En pie, del otro lado de la puerta, estaba Raskolnikoff con el hacha en la mano y dispuesto a deshacer el cráneo al primero que osara asomar la cabeza. Más de una vez, oyendo a los dos curiosos hurgar en la puerta y concertarse entre sí, estuvo a punto de acabar de una vez y de interpelarlos, pero sin abrir. Por momentos sentía deseos de injuriarlos, de insultarlos, de abrir la puerta para hacerles entrar y matarlos a ambos. «Mejor será que acabe cuanto antes»—pensaba.

—¡Qué diablo! ¡No sube nadie!—se dijo Koch, comenzando a perder la paciencia—. ¡Qué diablo!—volvió a decir, y fastidiado de esperar abandonó su puesto para bajar en busca del joven.

Poco a poco dejó de oírse el ruido de sus botas, que resonaban pesadamente en la escalera.

—¿Qué hacer, Dios mío, qué hacer?

Raskolnikoff descorrió el cerrojo y entreabrió la puerta. Tranquilizado por el silencio que reinaba en la casa, y, por otra parte, incapaz de reflexionar en aquel momento, salió, cerró detrás de sí lo mejor que pudo, y empezó a bajar la escalera.
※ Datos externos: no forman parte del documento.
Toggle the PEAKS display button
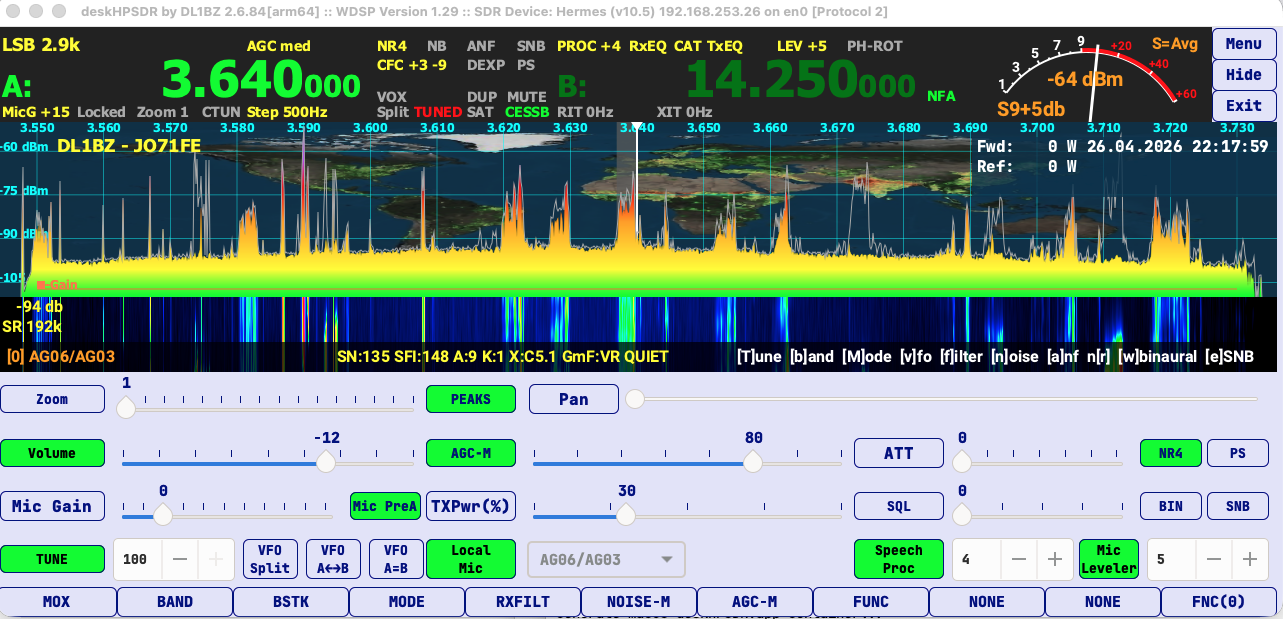 (x=471, y=399)
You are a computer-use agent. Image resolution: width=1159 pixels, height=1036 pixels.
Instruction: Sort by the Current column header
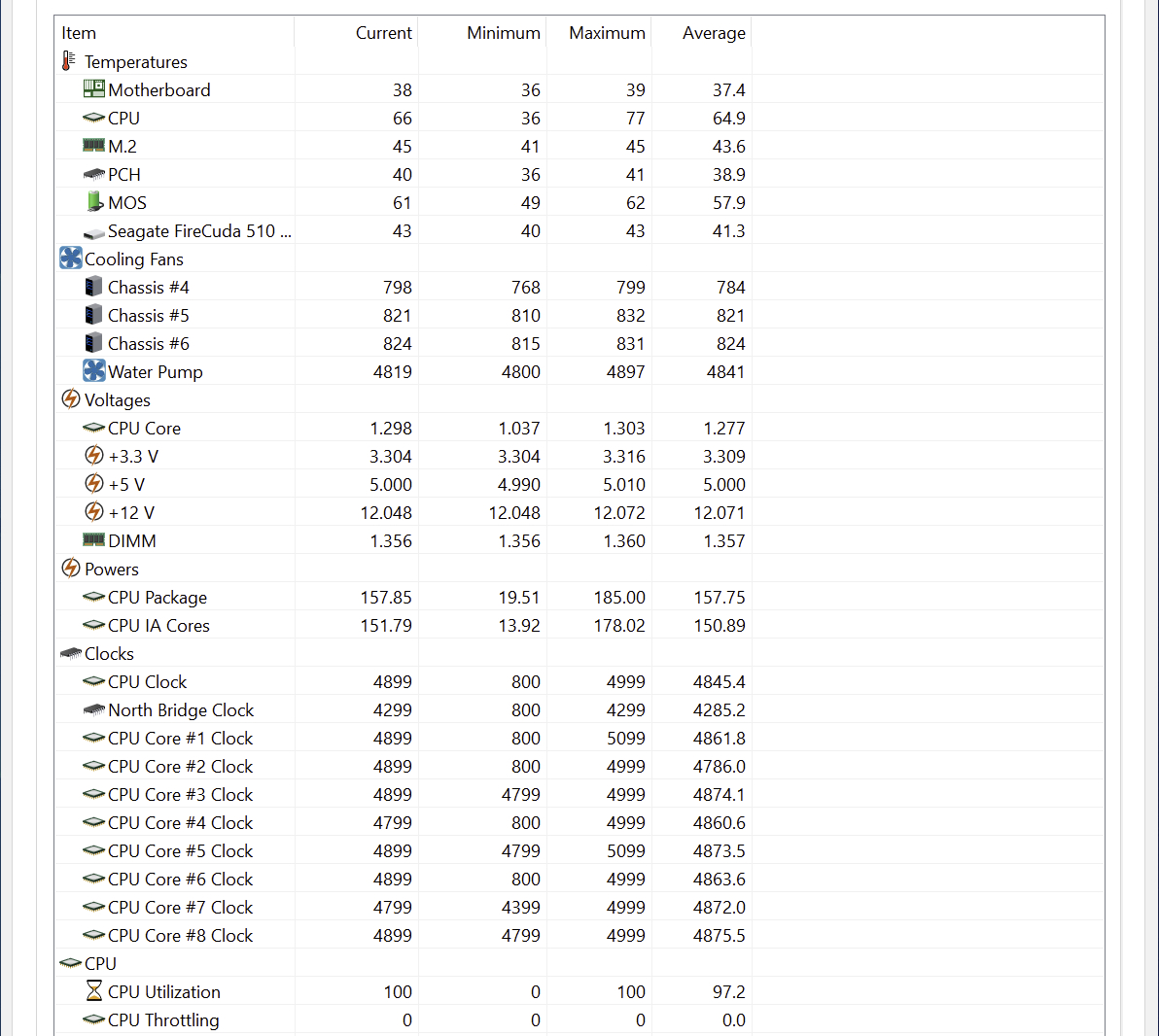[383, 33]

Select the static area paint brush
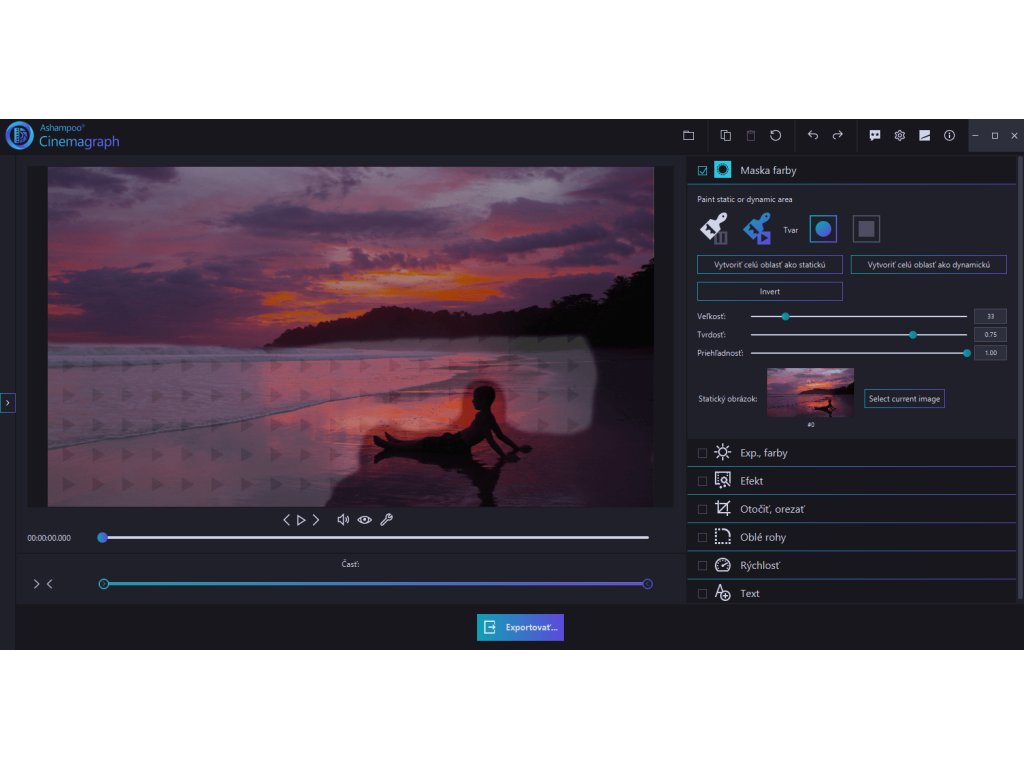click(714, 229)
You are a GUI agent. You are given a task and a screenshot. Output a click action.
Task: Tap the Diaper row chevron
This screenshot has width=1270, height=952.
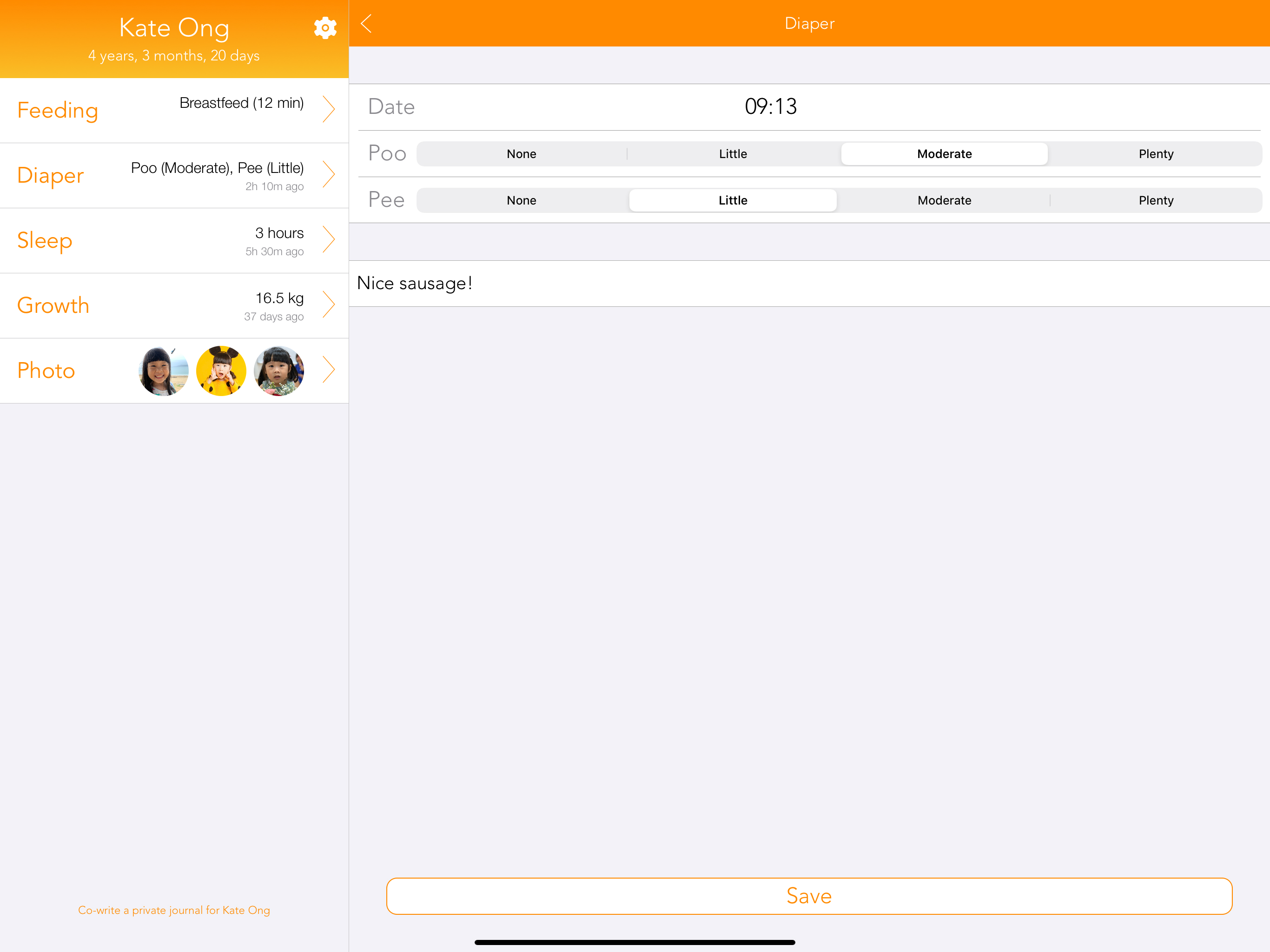point(328,175)
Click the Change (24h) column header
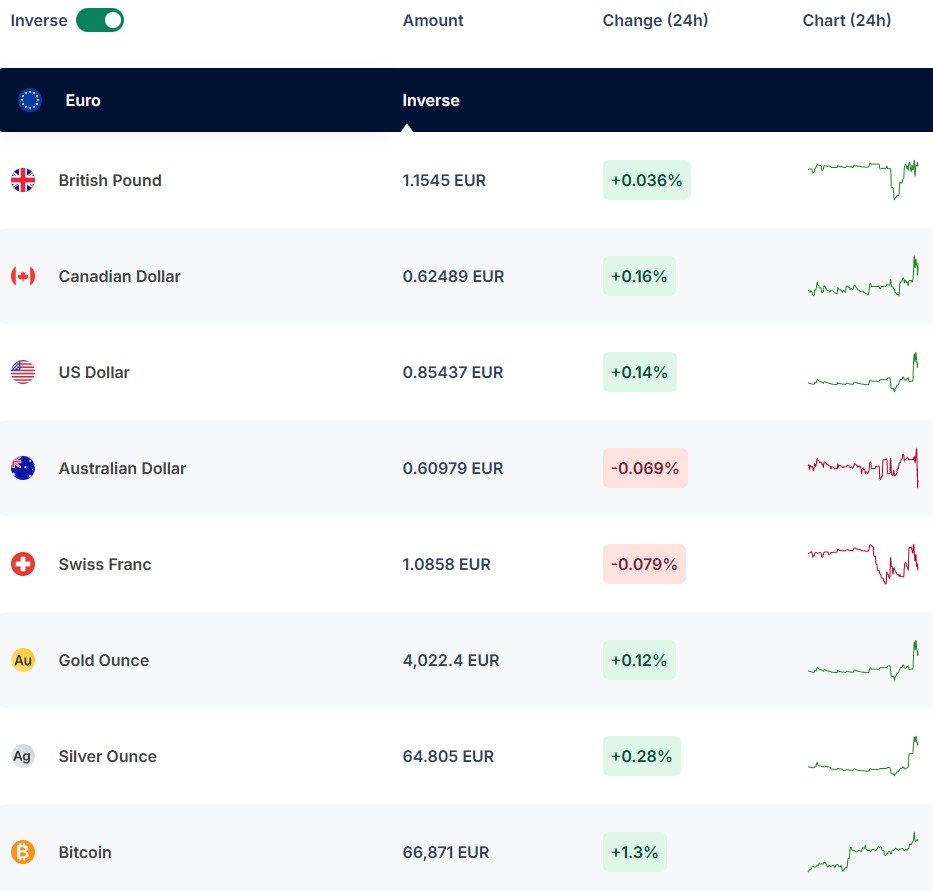 [655, 20]
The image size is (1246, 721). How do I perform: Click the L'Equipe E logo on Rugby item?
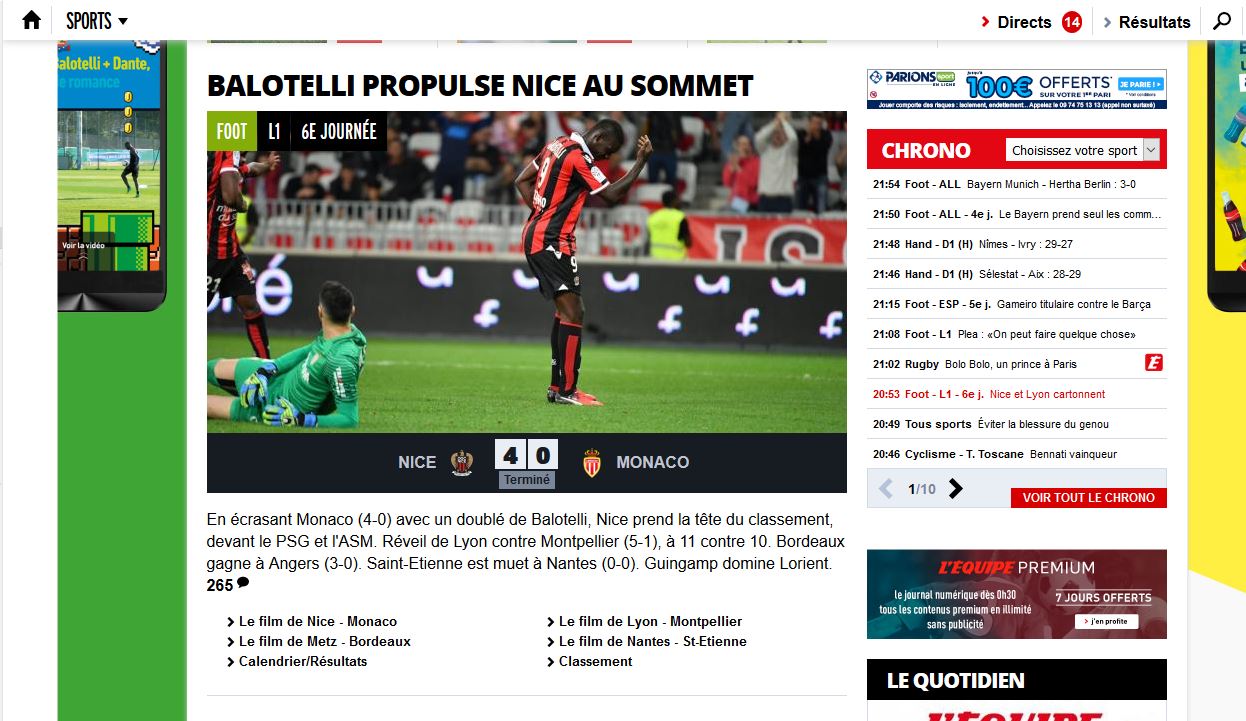click(1154, 363)
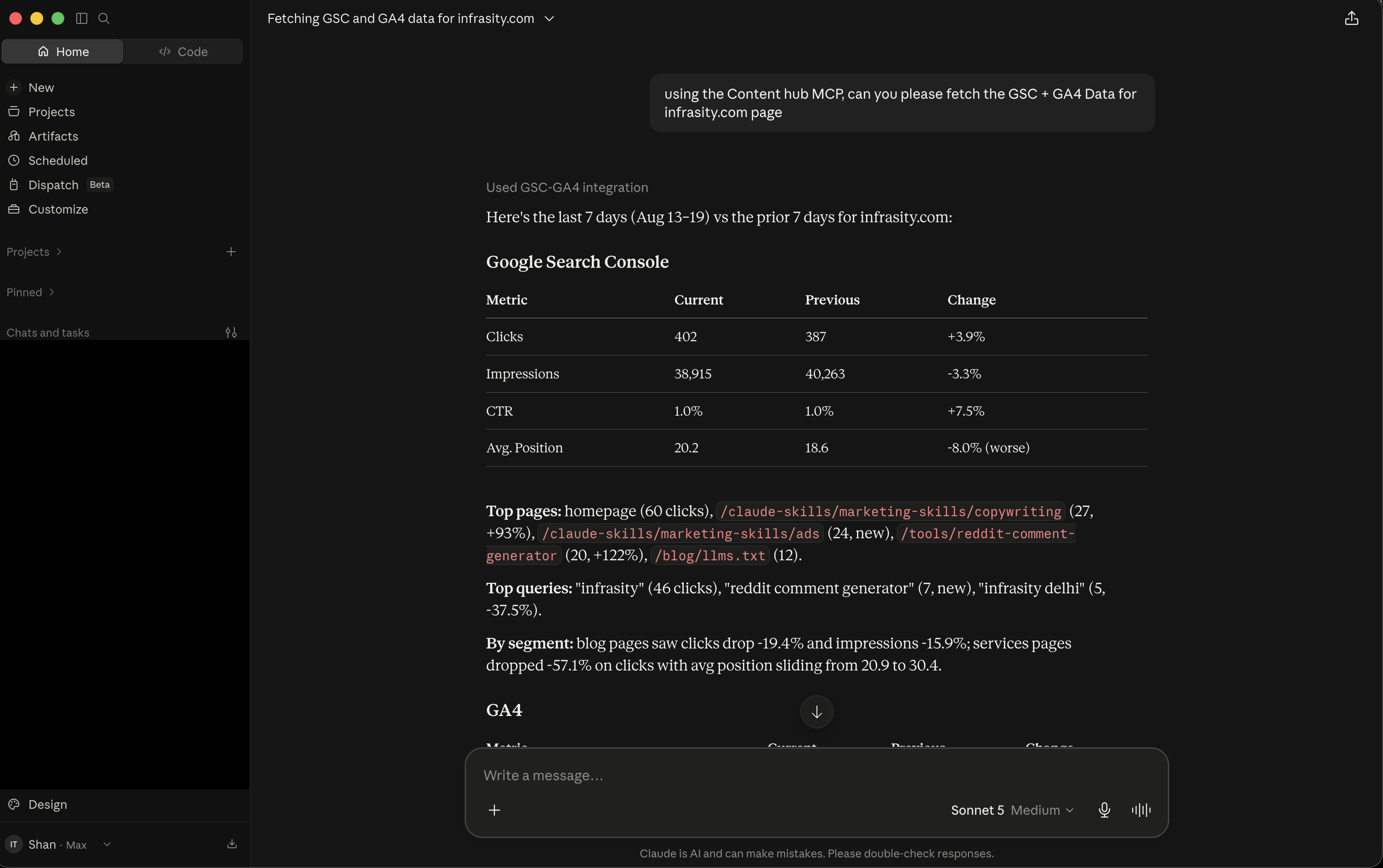Open chats and tasks filter icon

[231, 333]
Había descendido ya muchos escalones, cuando se produjo abajo un gran estrépito. ¿Dónde ocultarse? No había medio de esconderse en ninguna parte, y volvió a subir apresuradamente.

—¡Eh, pardiez, espera, aguarda!

El que lanzaba estas voces acababa de salir de un cuarto situado en los pisos inferiores y bajaba a saltos gritando:

—¡Mitka! ¡Mitka! ¡Mitka! ¡El demonio se lleve a ese loco!